The tour I’m finishing now (opening for Emily Barker & The Red Clay Halo) has an older, more folk-literate (and small-c conservative) audience than mine, with a range of ages (some gigs are 18+, some full of families). It’s a healthy challenge that has almost entirely been excellent fun and (I emphasise) a large number of hugely inspiring gigs to many lovely people. But this isn’t a blog about that, this is about the night that went very odd for me, perhaps even badly awry. In Cambridge, of all places.

The 40 minute setlist I kicked off the tour with, driving around north Scotland, back at the start (feels like months ago but was early October), was too lightweight and warm; almost no politics and just one or two darker songs – and only one on piano. It was heavy on the A.A. Milne poems in the first half, to put people at ease but this wasn’t quite right, so after we came down from Scotland, after we’d done Brighton (getting my hometown show out of the way, which is different anyway) and arrived at Shepherds Bush Empire, I shook it up: dropped a Milne poem, switched to a more challenging, downbeat opener – doing Tunguska on piano. This made room for a second piano song later on and, best of all, I realised I could trust Emily’s audience to get a lot out of Tall Woman (from Love Is Not Rescue) on piano.

So from then – and for a while – I felt I’d established a set that worked for these shows and the Red Clay Halo audience, with light and shade but not too many T-T extremes.
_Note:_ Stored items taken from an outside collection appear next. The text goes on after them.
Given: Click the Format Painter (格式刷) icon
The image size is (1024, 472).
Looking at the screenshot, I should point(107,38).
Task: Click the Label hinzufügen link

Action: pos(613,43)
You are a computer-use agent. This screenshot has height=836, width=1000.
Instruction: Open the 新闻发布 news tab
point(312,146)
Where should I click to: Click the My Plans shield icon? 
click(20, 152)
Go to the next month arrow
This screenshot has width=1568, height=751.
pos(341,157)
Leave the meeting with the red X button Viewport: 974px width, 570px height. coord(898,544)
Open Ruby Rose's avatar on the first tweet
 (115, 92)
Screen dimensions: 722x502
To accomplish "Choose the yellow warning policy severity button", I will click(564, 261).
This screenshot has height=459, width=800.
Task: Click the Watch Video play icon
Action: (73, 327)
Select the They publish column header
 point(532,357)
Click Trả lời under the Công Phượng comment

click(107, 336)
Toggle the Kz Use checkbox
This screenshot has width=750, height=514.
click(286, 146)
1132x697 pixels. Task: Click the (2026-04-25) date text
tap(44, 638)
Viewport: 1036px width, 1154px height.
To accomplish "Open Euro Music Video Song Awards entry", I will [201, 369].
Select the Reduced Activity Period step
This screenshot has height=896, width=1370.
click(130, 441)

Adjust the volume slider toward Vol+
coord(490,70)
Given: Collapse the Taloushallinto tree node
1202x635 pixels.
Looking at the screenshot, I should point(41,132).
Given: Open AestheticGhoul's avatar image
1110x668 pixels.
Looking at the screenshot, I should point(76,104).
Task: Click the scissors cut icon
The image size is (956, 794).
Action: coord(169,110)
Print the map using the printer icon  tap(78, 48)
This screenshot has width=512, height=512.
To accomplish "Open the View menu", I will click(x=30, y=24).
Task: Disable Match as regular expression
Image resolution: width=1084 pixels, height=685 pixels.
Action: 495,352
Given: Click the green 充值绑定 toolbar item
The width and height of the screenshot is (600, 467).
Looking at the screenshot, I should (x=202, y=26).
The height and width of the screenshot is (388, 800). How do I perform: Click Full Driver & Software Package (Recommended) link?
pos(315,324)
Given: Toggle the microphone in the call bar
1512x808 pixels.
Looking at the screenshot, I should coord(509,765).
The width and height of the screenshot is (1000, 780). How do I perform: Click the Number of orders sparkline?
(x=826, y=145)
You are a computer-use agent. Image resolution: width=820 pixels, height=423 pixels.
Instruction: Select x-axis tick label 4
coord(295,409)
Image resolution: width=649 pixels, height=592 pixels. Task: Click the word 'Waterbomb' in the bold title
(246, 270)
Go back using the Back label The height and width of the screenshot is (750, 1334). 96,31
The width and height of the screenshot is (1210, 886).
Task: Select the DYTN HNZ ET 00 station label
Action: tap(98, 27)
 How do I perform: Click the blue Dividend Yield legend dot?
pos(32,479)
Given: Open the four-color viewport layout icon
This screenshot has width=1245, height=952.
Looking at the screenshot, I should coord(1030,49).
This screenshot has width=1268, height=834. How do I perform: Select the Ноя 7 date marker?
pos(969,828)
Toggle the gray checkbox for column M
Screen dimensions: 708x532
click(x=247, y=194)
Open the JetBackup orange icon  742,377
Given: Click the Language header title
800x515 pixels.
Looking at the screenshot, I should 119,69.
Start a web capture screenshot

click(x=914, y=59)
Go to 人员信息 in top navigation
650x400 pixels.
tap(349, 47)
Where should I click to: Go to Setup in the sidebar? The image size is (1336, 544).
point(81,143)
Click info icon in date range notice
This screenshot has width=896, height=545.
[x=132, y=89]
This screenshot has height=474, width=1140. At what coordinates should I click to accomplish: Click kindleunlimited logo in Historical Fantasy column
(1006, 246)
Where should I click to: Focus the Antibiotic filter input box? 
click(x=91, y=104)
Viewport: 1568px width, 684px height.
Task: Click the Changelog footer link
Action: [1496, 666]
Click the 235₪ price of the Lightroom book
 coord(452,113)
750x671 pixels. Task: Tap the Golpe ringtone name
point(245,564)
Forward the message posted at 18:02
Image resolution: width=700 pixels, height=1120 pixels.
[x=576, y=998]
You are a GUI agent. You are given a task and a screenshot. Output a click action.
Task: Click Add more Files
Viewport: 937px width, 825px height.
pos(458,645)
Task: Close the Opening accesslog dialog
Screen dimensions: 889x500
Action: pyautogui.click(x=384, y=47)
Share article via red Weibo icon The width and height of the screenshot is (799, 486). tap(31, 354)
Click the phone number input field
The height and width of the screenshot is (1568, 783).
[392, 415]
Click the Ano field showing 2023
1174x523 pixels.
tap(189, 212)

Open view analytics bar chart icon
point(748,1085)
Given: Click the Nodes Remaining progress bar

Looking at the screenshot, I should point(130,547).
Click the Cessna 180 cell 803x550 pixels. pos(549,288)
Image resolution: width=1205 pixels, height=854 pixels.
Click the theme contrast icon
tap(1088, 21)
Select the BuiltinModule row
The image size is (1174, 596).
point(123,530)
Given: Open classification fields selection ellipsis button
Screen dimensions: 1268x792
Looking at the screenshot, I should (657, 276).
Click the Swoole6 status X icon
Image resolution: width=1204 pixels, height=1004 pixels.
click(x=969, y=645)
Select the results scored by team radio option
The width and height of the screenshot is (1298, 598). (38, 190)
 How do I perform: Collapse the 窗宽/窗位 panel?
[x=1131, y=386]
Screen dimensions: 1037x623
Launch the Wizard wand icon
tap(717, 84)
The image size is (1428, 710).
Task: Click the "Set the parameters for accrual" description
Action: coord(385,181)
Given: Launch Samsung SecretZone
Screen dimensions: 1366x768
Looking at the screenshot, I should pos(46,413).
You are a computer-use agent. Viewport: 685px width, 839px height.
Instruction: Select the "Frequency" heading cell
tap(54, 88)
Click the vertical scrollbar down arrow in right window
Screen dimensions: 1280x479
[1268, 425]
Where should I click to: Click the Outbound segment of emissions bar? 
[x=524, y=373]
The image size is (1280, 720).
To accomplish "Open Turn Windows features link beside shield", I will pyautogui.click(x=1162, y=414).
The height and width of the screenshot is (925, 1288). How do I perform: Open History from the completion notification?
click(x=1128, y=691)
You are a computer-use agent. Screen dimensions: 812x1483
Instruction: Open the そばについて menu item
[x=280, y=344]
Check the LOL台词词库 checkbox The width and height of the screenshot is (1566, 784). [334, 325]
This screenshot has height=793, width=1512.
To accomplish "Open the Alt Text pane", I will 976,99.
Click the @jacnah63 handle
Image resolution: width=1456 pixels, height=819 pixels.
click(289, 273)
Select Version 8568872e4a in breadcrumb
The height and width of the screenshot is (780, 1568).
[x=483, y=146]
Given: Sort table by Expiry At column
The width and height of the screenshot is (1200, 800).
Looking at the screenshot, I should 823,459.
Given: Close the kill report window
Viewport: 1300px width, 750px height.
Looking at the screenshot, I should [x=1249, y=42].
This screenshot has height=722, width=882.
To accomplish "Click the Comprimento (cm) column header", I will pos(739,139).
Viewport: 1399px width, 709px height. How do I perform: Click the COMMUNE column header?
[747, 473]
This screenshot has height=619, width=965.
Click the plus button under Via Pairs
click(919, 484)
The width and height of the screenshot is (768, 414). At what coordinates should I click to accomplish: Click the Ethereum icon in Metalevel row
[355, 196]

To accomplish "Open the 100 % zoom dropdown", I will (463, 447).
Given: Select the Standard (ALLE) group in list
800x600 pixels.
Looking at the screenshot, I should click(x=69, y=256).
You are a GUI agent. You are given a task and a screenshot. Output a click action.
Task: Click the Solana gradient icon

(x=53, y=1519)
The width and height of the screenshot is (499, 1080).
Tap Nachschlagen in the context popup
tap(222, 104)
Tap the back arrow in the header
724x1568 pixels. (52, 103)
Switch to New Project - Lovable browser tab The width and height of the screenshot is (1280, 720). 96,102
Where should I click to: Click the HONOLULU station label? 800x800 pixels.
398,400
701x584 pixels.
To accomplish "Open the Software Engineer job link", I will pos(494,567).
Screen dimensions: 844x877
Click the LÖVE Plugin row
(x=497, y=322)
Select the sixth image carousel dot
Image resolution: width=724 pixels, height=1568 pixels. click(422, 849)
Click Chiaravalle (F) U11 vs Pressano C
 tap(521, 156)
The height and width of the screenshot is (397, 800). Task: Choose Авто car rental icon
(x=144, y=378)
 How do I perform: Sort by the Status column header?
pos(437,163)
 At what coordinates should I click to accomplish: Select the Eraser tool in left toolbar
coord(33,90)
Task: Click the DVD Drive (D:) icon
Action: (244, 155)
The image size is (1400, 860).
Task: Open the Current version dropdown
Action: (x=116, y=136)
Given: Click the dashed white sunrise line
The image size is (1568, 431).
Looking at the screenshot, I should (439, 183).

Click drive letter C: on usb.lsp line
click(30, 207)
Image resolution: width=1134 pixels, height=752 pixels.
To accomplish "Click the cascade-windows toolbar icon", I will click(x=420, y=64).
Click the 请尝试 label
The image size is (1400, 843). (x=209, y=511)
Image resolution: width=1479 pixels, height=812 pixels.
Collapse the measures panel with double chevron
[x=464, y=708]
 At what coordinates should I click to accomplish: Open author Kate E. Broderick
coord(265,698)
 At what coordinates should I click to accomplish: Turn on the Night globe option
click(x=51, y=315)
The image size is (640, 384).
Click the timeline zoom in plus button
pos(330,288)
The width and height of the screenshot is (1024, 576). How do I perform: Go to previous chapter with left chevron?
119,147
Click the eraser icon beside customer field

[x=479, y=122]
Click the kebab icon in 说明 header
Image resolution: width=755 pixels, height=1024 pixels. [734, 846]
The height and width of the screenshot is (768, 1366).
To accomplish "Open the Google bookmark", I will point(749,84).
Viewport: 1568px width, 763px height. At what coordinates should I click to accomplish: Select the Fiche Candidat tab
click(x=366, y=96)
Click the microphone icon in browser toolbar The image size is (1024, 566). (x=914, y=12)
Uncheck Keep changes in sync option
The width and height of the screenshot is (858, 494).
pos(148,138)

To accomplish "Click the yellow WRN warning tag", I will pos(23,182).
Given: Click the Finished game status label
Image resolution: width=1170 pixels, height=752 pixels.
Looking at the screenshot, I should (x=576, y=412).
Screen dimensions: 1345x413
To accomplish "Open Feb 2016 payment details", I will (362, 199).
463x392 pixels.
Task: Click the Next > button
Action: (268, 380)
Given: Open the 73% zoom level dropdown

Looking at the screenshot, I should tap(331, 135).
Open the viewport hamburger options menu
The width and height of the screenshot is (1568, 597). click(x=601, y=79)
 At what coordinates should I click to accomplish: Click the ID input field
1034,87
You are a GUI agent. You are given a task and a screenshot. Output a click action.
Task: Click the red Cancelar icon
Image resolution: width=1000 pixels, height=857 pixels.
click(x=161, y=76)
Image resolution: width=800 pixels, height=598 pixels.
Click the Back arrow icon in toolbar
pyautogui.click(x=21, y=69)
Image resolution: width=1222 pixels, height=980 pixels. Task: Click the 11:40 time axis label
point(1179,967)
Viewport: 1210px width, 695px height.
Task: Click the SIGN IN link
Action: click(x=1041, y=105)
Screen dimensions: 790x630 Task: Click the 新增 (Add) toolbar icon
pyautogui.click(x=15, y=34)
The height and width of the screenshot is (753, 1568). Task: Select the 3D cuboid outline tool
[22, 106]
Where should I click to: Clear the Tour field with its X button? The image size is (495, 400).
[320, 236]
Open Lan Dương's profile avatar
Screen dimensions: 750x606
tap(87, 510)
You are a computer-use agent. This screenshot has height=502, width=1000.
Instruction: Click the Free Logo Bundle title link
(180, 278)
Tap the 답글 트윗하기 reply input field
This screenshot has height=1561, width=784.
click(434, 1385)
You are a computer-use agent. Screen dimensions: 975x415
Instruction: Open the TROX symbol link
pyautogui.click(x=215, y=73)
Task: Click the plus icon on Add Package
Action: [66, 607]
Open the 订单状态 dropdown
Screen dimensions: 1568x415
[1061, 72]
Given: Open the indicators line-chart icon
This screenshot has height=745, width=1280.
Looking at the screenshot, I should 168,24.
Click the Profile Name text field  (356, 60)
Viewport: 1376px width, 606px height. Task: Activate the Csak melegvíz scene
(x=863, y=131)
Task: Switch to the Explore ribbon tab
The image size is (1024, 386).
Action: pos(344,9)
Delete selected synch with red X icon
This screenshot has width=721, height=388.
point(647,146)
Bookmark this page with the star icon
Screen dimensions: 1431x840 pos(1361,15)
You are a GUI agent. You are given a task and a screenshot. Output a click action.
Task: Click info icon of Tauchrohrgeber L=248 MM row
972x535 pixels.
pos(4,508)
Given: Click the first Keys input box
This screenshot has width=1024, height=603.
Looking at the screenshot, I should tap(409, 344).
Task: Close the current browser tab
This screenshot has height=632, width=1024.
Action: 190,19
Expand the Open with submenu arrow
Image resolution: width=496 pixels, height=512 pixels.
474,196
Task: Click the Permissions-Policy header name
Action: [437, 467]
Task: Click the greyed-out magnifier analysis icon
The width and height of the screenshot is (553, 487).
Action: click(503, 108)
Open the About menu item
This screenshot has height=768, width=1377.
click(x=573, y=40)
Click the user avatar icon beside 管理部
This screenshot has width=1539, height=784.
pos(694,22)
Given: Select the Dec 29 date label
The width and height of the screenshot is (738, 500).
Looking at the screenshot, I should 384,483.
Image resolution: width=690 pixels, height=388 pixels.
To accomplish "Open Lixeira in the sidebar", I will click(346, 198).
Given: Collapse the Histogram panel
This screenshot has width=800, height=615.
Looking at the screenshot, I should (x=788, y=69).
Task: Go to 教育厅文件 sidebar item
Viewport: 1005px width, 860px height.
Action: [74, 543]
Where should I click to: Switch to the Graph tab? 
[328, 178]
However there’s something tricky about all this and it’s definitely thrown me off: not quite being a ‘real me’ onstage. Maybe the prioritising of people who know me less, above those fewer people who really know my stuff, or maybe just a limit on the pure truth when compacted into 40 minutes. But however pretentiously I frame it, what happened was, as the tour rolled on, I caught myself stretching out jokes and dicking around between songs, even to the point of dropping a song to leave more room for stupid interaction. This has happened a few times before and it’s become a warning sign (for example near the end of my tour with Franz Nicolay back in 2011) – that something is up somewhere in the music itself.

Then came a late night tour bus conversation that totally threw me. I got challenged about under-selling the material, about the opaque nature of my songs, in contrast to this ‘open’ character singing them. Also, a couple of live reviews have seemed to ‘write down’ the quality of songs, with a hint that I’m ‘enjoying myself’ too much, perhaps just along for the laugh. We’re mainly getting reviewed by (largely amateur) folk scene bloggers who’ve never heard my stuff and I wonder if the ‘taster’ support set is simply too far outside their comfort zone.

Anyway, whatever the reasons, as we arrived in Cambridge I (almost automatically) made a decision (set firm rules) to perform without fun (!), to drop any Milne, pick as dark and weighty a setlist as humanly possible and see if I could find a route through the set without a single compromise to personality. To not smother any fragility.

With hindsight, writing it down, it’s fucking bonkers: definitely self-destructive, though in the hours leading up to the show, I felt almost deliriously liberated by this plan. The result (of course) was hugely pessimistic: a bleak-as-shit song selection and performance. Through the middle, probably the bleakest run of songs I’ve ever done, especially without introducing them or lightening the tone in between. Ankles is particularly tough on an older, crowd (with more powerful taboos in place about domestic violence) and I did it as slowly and quietly as I ever have, without a warning or explanation. It got a couple of walkouts and three people also mentioned on the merchandise that it was too much for them.

I do believe the audience was appreciating the music (confirmed by friends I had there – who also texted later to check I was OK!). But (no surprise) the crowd certainly didn’t “like” me personally in the way they might at a normal show. So I wonder about this: I wonder about artists who are enjoyed for their perceived vulnerability and what that gives them, sharing it onstage, Elliott Smith, John Mury, bloke from Brian Jonestown Massacre. It was possibly a taste of being that character – but not so empathic – since that’s no more my true persona than the over-cheerful one on previous nights.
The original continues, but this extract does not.